- What is needed: Write out again, exactly, the lines below starting at the one with "Viewport: 589px width, 399px height." and ending at the one with "The image size is (417, 202).".

- Information given:

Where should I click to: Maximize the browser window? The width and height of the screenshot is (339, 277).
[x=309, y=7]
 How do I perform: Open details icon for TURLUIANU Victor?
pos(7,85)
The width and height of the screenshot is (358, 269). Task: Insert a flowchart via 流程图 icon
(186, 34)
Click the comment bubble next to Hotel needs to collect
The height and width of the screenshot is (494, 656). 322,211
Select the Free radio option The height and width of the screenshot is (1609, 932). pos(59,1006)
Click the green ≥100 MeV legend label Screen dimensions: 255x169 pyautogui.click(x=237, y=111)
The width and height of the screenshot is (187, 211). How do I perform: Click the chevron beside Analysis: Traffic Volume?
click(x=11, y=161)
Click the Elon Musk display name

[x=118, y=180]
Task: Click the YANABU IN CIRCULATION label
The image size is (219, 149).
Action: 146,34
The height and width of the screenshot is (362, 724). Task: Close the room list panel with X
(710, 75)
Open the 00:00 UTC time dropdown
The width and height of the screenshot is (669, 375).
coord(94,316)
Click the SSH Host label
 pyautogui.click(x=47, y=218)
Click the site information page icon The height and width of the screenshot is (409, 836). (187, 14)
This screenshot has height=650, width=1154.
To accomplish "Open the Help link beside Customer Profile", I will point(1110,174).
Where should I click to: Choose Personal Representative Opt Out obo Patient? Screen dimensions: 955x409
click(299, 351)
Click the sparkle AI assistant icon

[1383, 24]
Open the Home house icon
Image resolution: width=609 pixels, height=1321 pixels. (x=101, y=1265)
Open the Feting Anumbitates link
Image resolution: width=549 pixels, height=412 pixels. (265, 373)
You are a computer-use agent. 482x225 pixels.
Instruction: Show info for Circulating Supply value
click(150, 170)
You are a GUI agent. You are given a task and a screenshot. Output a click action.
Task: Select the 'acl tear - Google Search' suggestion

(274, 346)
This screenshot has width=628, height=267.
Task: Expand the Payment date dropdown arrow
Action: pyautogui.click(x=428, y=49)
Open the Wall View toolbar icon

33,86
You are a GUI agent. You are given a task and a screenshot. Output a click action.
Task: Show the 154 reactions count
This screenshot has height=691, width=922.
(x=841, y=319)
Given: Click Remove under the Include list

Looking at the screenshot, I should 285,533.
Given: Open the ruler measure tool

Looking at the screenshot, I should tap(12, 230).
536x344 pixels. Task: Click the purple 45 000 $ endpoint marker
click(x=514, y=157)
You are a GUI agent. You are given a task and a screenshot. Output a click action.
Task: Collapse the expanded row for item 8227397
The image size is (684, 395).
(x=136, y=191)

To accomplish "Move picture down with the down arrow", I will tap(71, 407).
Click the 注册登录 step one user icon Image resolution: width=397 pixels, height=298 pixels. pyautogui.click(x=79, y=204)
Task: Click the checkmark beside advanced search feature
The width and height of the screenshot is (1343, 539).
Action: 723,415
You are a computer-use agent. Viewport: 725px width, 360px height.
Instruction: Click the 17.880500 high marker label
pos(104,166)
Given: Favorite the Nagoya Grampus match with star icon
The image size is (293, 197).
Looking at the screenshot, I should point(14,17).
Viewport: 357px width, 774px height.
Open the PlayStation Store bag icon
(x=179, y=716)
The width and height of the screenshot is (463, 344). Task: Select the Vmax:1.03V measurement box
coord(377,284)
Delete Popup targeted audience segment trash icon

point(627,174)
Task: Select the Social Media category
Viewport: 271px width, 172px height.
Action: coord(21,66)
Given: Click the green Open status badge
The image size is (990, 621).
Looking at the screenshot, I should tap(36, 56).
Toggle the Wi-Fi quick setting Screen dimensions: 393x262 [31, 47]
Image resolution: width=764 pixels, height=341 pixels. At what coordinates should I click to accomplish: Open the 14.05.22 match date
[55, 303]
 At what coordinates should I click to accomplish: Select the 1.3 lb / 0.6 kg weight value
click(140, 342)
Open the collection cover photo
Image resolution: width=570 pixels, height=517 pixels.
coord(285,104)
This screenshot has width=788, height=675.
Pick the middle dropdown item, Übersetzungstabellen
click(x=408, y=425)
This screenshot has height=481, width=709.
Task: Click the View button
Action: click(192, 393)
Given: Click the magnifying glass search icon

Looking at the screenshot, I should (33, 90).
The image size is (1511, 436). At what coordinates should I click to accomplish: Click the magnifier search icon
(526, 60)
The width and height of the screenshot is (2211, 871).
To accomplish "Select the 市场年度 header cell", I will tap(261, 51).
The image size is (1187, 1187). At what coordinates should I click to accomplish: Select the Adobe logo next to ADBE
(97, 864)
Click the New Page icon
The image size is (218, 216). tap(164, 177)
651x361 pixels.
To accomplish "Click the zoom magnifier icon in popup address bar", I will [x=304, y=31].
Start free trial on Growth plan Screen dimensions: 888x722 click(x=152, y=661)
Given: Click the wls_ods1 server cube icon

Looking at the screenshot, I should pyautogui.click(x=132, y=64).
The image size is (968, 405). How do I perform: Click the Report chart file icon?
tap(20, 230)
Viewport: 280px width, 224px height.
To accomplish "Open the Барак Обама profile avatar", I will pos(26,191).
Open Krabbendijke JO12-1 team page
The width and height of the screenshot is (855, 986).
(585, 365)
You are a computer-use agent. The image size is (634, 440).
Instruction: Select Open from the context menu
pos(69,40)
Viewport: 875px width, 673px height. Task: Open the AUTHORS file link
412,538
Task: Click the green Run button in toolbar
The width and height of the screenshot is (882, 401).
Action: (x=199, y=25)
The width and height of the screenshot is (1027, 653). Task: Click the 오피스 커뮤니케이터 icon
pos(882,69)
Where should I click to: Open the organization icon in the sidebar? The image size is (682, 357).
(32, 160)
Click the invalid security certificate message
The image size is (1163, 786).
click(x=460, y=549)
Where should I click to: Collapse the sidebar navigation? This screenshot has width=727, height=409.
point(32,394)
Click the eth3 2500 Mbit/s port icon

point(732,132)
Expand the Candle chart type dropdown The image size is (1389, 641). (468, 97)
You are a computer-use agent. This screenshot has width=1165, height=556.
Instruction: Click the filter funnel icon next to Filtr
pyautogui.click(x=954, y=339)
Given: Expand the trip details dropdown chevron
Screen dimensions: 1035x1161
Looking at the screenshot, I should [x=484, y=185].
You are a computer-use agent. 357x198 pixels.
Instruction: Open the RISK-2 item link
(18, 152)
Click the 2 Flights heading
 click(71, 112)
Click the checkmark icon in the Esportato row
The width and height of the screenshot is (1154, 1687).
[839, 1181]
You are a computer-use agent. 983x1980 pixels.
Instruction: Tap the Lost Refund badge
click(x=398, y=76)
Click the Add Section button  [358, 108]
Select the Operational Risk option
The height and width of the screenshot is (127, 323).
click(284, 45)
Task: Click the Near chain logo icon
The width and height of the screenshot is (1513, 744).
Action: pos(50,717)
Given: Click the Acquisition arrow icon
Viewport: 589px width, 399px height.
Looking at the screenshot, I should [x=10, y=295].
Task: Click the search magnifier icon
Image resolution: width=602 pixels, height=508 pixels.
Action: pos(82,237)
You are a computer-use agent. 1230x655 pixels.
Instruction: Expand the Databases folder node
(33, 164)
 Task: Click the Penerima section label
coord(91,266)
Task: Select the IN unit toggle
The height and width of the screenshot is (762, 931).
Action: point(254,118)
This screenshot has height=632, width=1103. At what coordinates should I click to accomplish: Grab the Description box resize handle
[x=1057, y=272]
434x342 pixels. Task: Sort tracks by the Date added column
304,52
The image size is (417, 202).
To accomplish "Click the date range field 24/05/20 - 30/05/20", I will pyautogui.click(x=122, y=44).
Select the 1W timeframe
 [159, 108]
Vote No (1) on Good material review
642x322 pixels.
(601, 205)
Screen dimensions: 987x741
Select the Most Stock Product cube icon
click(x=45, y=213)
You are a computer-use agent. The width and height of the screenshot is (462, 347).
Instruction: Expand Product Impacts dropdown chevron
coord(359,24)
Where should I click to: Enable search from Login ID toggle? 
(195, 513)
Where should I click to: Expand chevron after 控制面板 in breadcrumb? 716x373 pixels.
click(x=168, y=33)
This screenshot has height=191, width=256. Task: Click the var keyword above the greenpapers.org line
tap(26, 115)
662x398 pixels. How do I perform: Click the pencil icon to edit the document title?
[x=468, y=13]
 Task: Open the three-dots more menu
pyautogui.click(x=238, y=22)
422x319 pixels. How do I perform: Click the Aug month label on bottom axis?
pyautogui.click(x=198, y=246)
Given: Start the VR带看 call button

- Final answer:
Viewport: 589px width, 399px height.
Looking at the screenshot, I should [x=10, y=295].
Task: Click the search magnifier icon
Image resolution: width=602 pixels, height=508 pixels.
Action: pos(82,237)
You are a computer-use agent. 1230x655 pixels.
Instruction: Expand the Databases folder node
(33, 164)
 Task: Click the Penerima section label
coord(91,266)
Task: Select the IN unit toggle
The height and width of the screenshot is (762, 931).
Action: point(254,118)
This screenshot has height=632, width=1103. At what coordinates should I click to accomplish: Grab the Description box resize handle
[x=1057, y=272]
434x342 pixels. Task: Sort tracks by the Date added column
304,52
The image size is (417, 202).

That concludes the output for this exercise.